How to Solve CyclicRotation Problem in JavaScript?

To solve the problem of rotating an array A by K positions to the right, we can follow a straightforward approach:

Steps to Approach

If A is empty (N = 0), return an empty array since there’s nothing to rotate.

If K is zero, return A as it is since no rotation is needed.

Since rotating an array N times where N is the length of the array results in the same array, the effective number of rotations K can be reduced to K % N. This is because rotating an array N times or any multiple of N results in the array itself.

To rotate the array to the right by K positions, the idea is to move the last K elements of A to the front and shift the rest to the right.

  • This can be achieved by creating a new array where the elements from A[N-K] to A[N-1] (last K elements) are placed at the beginning, followed by the elements from A[0] to A[N-K-1] (remaining elements).

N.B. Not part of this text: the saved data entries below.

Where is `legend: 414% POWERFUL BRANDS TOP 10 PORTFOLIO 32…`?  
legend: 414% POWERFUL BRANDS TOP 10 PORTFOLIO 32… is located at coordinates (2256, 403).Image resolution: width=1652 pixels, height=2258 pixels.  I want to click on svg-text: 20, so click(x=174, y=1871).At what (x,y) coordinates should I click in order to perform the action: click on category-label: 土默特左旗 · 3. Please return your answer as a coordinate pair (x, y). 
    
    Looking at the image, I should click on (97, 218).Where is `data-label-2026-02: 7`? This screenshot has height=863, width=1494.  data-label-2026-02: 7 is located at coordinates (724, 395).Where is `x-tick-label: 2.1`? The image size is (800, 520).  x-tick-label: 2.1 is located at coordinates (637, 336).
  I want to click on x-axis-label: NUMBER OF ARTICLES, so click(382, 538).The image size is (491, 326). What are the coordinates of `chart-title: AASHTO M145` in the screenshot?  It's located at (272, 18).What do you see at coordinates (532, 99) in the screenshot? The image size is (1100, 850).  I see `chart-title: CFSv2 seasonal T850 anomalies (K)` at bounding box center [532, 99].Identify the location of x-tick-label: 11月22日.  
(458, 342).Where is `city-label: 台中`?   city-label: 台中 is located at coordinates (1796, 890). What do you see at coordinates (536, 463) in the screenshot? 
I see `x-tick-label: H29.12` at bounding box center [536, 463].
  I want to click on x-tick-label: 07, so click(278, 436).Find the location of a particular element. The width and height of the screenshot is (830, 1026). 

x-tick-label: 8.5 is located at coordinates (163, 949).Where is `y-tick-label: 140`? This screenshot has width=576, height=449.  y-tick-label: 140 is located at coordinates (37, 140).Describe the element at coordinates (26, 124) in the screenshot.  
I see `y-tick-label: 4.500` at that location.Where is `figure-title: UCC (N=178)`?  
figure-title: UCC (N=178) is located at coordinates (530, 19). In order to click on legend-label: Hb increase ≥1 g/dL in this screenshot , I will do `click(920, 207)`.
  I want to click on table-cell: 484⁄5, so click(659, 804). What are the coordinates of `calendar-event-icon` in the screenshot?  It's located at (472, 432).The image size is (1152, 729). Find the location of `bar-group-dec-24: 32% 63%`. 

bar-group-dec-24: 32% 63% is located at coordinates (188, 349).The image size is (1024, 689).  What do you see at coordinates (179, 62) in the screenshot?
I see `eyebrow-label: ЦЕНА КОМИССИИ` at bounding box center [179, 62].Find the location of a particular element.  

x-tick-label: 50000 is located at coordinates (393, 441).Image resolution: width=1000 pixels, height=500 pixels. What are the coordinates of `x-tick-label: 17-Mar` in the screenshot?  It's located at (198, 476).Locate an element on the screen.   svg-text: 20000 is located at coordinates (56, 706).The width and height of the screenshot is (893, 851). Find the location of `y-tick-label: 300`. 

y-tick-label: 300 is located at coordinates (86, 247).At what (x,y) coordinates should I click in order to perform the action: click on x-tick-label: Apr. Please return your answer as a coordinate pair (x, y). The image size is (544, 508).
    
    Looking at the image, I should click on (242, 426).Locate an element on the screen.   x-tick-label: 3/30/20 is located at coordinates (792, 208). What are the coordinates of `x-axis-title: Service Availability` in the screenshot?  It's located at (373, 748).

Implementation in JavaScript

Here’s the implementation based on the outlined approach:

function solution(A, K) {
    const N = A.length;
    
    // Handle edge cases
    if (N === 0 || K === 0) {
        return A;
    }
    
    // Effective rotations
    K = K % N;
    
    // If no effective rotation needed
    if (K === 0) {
        return A;
    }
    
    // Create a new array for rotated result
    const rotatedArray = [];
    
    // Elements from A[N-K] to A[N-1] (last K elements)
    for (let i = N - K; i < N; i++) {
        rotatedArray.push(A[i]);
    }
    
    // Elements from A[0] to A[N-K-1] (first N-K elements)
    for (let i = 0; i < N - K; i++) {
        rotatedArray.push(A[i]);
    }
    
    return rotatedArray;
}

Handle cases where A is empty or K is zero directly to optimize and prevent unnecessary calculations.

By using K % N, we ensure that we only rotate as many times as necessary (K rotations effectively reduces to rotating K % N times).

We split the array into two parts.

Elements from A[N-K] to A[N-1] are appended first (last K elements).

Elements from A[0] to A[N-K-1] are appended next (remaining elements).

This approach effectively constructs the rotated array in a linear pass through the original array A.

This implementation ensures correctness by adhering to the problem requirements and handles all specified edge cases.